3D models are typically comprised of a set of connected points in 3D space, commonly referred to as vertices. The points are connected in such a way that a polygonal mesh structure is formed. In the most general case, the polygons may have any number of sides. In the following it is assumed that the polygons are all triangles. However, as any planar polygon can be divided into a set of triangles, the described graphics process does not suffer any loss of generality.

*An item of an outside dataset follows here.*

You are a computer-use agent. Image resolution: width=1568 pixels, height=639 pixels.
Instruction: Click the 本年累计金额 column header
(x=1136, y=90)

The introduction of 3D visualization is expected to be the next technological differentiator in consumer-oriented video devices. In the past few years, the complete chain, from the content generation to the viewing experience, has become increasingly mature. Many standard organizations have launched study groups on the transmission of 3D content. More and more 3D distributed applications increase the demand for efficient transmission of 3D models. Some distributed virtual reality (VR) applications even demand real-time on-request transmission of 3D models. Generally a standard client-server architecture is employed, in which a central server maintains a geometry database of the virtual environment and distributes object models to clients upon request. Because these 3D models may be complex and are usually large in number, the network bandwidth often becomes the bottleneck of such a system.
Currently there are mainly two approaches to encode the 3D models to reduce the amount of information that has to be sent through the network. The first approach is to apply a geometry-compression method to reduce the storage size of the models. Most geometry-compression methods consider the geometry information shared by neighboring polygons and reduce the amount of data needed to represent the polygon mesh.

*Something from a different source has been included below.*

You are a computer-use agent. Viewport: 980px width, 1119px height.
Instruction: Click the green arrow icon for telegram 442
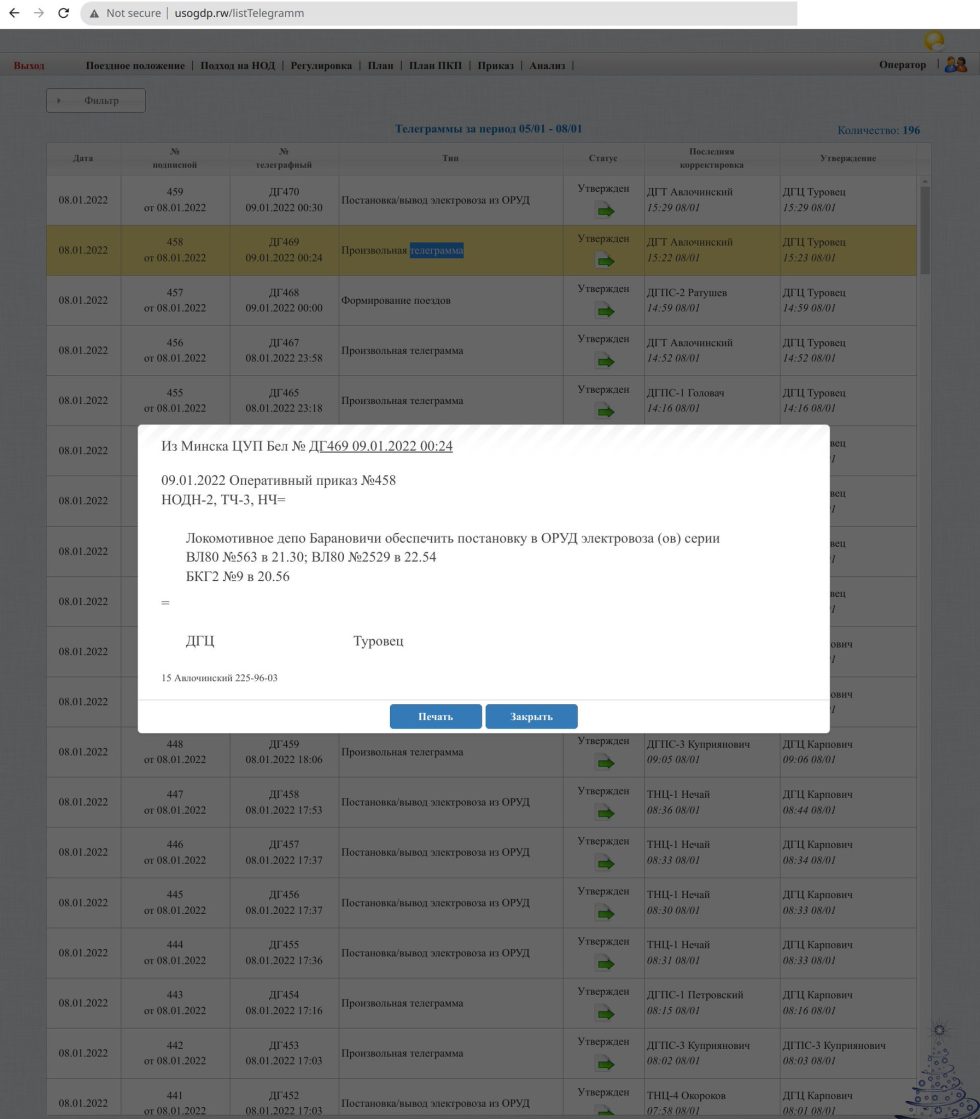[603, 1063]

The second approach is to encode the 3D models for progressive transmission. For this approach the models are converted in such a way that partially transmitted models can be rendered and progressively refined as more information is received. As a result, the client no longer needs to wait for the whole model to be transmitted before rendering, and it can thus provide a more immediate visual feedback to the user.
For the latter approach, the 3D model is decomposed into a base mesh and a sequence of progressive records. The base mesh represents the minimum-resolution model of the 3D object. A progressive record stores information of a vertex split that may slightly increase the resolution of the base mesh by introducing two triangles into it. Hence, by applying the sequence of progressive records to the base mesh, the model will gradually increase in resolution until it reaches the highest resolution when all the records have been applied. The resolution of the model can be decreased by reversing the above operation.

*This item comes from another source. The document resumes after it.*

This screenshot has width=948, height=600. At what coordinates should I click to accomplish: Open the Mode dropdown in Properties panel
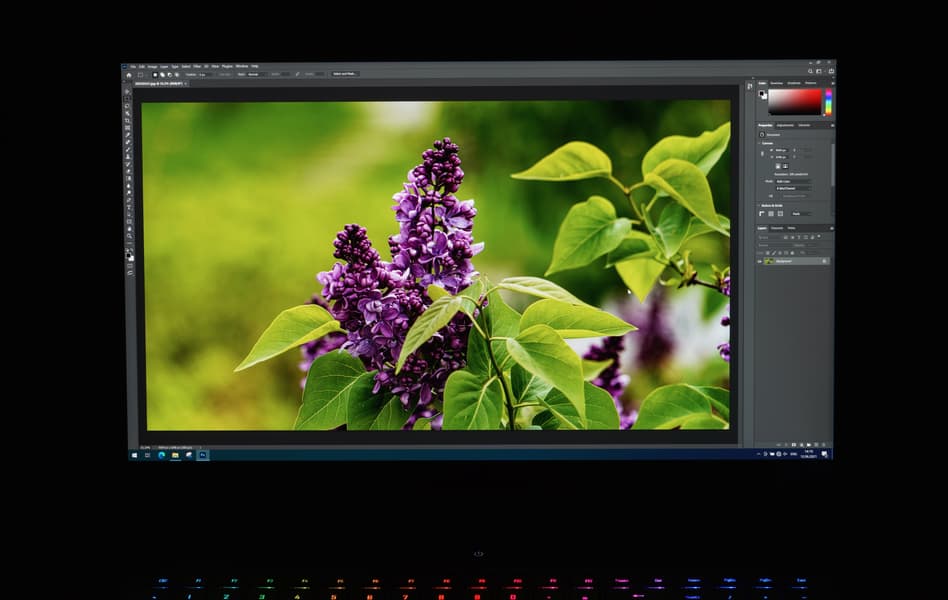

A few progressive methods have been developed in the past years. However, all these methods are based on the principle that the partially transmitted model should look like the original complete model with a subsequently increasing resolution. Therefore, initially the viewers are always confronted with a low resolution model.
More and more 3D distributed applications increase the demand for efficient transmission of 3D models. For example, in a 3D TV transmission network such as MPEG TS (MPEG Transport Stream), DVB (Digital Video Broadcasting) and CMMB (China Multimedia Mobile Broadcasting), many 3D programs are transmitted concurrently. 3D models need to be transmitted and rendered along with relevant 3D videos. Usually a 3D model has to be received completely before it can be rendered by a client. As these 3D models may be complex and are usually large in number, the network bandwidth often becomes the bottleneck of the transmission system.